Segment Start: INPUT MATERIAL
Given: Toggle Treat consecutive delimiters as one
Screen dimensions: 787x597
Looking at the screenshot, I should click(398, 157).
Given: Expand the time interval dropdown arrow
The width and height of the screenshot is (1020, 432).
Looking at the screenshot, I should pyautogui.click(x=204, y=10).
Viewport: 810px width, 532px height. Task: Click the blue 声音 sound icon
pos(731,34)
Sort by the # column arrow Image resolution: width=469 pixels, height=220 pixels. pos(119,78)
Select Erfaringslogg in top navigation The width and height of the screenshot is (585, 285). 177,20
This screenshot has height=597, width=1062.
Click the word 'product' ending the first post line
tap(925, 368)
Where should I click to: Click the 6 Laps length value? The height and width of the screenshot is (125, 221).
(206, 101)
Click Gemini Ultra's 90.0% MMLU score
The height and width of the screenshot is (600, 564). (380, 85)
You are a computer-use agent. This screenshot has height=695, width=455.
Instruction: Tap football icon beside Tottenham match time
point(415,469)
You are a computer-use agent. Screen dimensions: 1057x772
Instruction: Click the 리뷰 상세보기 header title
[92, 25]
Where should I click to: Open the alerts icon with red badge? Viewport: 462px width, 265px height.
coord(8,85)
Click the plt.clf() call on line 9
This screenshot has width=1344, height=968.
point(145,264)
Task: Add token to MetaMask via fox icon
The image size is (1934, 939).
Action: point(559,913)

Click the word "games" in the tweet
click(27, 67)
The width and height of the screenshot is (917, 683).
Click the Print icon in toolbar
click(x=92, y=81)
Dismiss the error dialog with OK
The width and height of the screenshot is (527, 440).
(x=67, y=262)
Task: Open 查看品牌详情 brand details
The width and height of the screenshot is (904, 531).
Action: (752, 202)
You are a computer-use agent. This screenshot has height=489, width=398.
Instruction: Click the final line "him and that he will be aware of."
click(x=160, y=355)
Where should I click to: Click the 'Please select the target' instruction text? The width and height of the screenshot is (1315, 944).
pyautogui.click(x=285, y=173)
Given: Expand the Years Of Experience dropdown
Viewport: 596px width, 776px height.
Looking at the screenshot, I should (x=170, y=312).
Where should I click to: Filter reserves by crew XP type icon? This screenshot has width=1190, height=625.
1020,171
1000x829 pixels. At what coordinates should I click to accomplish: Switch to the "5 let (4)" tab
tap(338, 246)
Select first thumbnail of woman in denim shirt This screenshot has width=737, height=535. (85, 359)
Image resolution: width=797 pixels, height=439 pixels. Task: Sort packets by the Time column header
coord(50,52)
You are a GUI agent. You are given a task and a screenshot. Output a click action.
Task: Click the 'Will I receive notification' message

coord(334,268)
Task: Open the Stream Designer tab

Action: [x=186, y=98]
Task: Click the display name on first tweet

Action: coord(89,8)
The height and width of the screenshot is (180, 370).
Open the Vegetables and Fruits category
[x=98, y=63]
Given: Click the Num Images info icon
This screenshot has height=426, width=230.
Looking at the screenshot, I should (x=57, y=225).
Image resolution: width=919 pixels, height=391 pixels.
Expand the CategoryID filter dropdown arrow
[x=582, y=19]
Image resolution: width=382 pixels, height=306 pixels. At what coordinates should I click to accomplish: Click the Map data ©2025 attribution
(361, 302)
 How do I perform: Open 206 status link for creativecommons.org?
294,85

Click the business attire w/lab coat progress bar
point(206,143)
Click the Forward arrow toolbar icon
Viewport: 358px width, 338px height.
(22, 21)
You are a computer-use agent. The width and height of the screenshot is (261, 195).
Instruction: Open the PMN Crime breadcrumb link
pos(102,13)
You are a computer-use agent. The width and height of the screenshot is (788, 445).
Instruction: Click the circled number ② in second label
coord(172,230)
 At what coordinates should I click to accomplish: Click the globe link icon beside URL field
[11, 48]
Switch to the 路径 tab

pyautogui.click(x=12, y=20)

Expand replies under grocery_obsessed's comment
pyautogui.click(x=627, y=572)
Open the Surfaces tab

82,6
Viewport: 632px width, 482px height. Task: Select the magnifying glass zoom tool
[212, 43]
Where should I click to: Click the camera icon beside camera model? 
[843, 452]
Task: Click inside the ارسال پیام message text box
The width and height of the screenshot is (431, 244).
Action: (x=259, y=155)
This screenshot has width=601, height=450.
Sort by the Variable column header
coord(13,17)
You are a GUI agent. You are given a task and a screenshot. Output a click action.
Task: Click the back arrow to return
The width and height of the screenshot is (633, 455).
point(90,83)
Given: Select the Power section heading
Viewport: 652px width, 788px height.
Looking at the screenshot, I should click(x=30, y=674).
Segment End: INPUT MATERIAL
* TRY IT: Please restate the material above, word for word and in full.

* RESPONSE AREA:
Given: Toggle Treat consecutive delimiters as one
Screen dimensions: 787x597
Looking at the screenshot, I should click(398, 157).
Given: Expand the time interval dropdown arrow
The width and height of the screenshot is (1020, 432).
Looking at the screenshot, I should pyautogui.click(x=204, y=10).
Viewport: 810px width, 532px height. Task: Click the blue 声音 sound icon
pos(731,34)
Sort by the # column arrow Image resolution: width=469 pixels, height=220 pixels. pos(119,78)
Select Erfaringslogg in top navigation The width and height of the screenshot is (585, 285). 177,20
This screenshot has height=597, width=1062.
Click the word 'product' ending the first post line
tap(925, 368)
Where should I click to: Click the 6 Laps length value? The height and width of the screenshot is (125, 221).
(206, 101)
Click Gemini Ultra's 90.0% MMLU score
The height and width of the screenshot is (600, 564). (380, 85)
You are a computer-use agent. This screenshot has height=695, width=455.
Instruction: Tap football icon beside Tottenham match time
point(415,469)
You are a computer-use agent. Screen dimensions: 1057x772
Instruction: Click the 리뷰 상세보기 header title
[92, 25]
Where should I click to: Open the alerts icon with red badge? Viewport: 462px width, 265px height.
coord(8,85)
Click the plt.clf() call on line 9
This screenshot has width=1344, height=968.
point(145,264)
Task: Add token to MetaMask via fox icon
The image size is (1934, 939).
Action: point(559,913)

Click the word "games" in the tweet
click(27, 67)
The width and height of the screenshot is (917, 683).
Click the Print icon in toolbar
click(x=92, y=81)
Dismiss the error dialog with OK
The width and height of the screenshot is (527, 440).
(x=67, y=262)
Task: Open 查看品牌详情 brand details
The width and height of the screenshot is (904, 531).
Action: (752, 202)
You are a computer-use agent. This screenshot has height=489, width=398.
Instruction: Click the final line "him and that he will be aware of."
click(x=160, y=355)
Where should I click to: Click the 'Please select the target' instruction text? The width and height of the screenshot is (1315, 944).
pyautogui.click(x=285, y=173)
Given: Expand the Years Of Experience dropdown
Viewport: 596px width, 776px height.
Looking at the screenshot, I should (x=170, y=312).
Where should I click to: Filter reserves by crew XP type icon? This screenshot has width=1190, height=625.
1020,171
1000x829 pixels. At what coordinates should I click to accomplish: Switch to the "5 let (4)" tab
tap(338, 246)
Select first thumbnail of woman in denim shirt This screenshot has width=737, height=535. (85, 359)
Image resolution: width=797 pixels, height=439 pixels. Task: Sort packets by the Time column header
coord(50,52)
You are a GUI agent. You are given a task and a screenshot. Output a click action.
Task: Click the 'Will I receive notification' message

coord(334,268)
Task: Open the Stream Designer tab

Action: [x=186, y=98]
Task: Click the display name on first tweet

Action: coord(89,8)
The height and width of the screenshot is (180, 370).
Open the Vegetables and Fruits category
[x=98, y=63]
Given: Click the Num Images info icon
This screenshot has height=426, width=230.
Looking at the screenshot, I should (x=57, y=225).
Image resolution: width=919 pixels, height=391 pixels.
Expand the CategoryID filter dropdown arrow
[x=582, y=19]
Image resolution: width=382 pixels, height=306 pixels. At what coordinates should I click to accomplish: Click the Map data ©2025 attribution
(361, 302)
 How do I perform: Open 206 status link for creativecommons.org?
294,85

Click the business attire w/lab coat progress bar
point(206,143)
Click the Forward arrow toolbar icon
Viewport: 358px width, 338px height.
(22, 21)
You are a computer-use agent. The width and height of the screenshot is (261, 195).
Instruction: Open the PMN Crime breadcrumb link
pos(102,13)
You are a computer-use agent. The width and height of the screenshot is (788, 445).
Instruction: Click the circled number ② in second label
coord(172,230)
 At what coordinates should I click to accomplish: Click the globe link icon beside URL field
[11, 48]
Switch to the 路径 tab

pyautogui.click(x=12, y=20)

Expand replies under grocery_obsessed's comment
pyautogui.click(x=627, y=572)
Open the Surfaces tab

82,6
Viewport: 632px width, 482px height. Task: Select the magnifying glass zoom tool
[212, 43]
Where should I click to: Click the camera icon beside camera model? 
[843, 452]
Task: Click inside the ارسال پیام message text box
The width and height of the screenshot is (431, 244).
Action: (x=259, y=155)
This screenshot has width=601, height=450.
Sort by the Variable column header
coord(13,17)
You are a GUI agent. You are given a task and a screenshot. Output a click action.
Task: Click the back arrow to return
The width and height of the screenshot is (633, 455).
point(90,83)
Given: Select the Power section heading
Viewport: 652px width, 788px height.
Looking at the screenshot, I should click(x=30, y=674).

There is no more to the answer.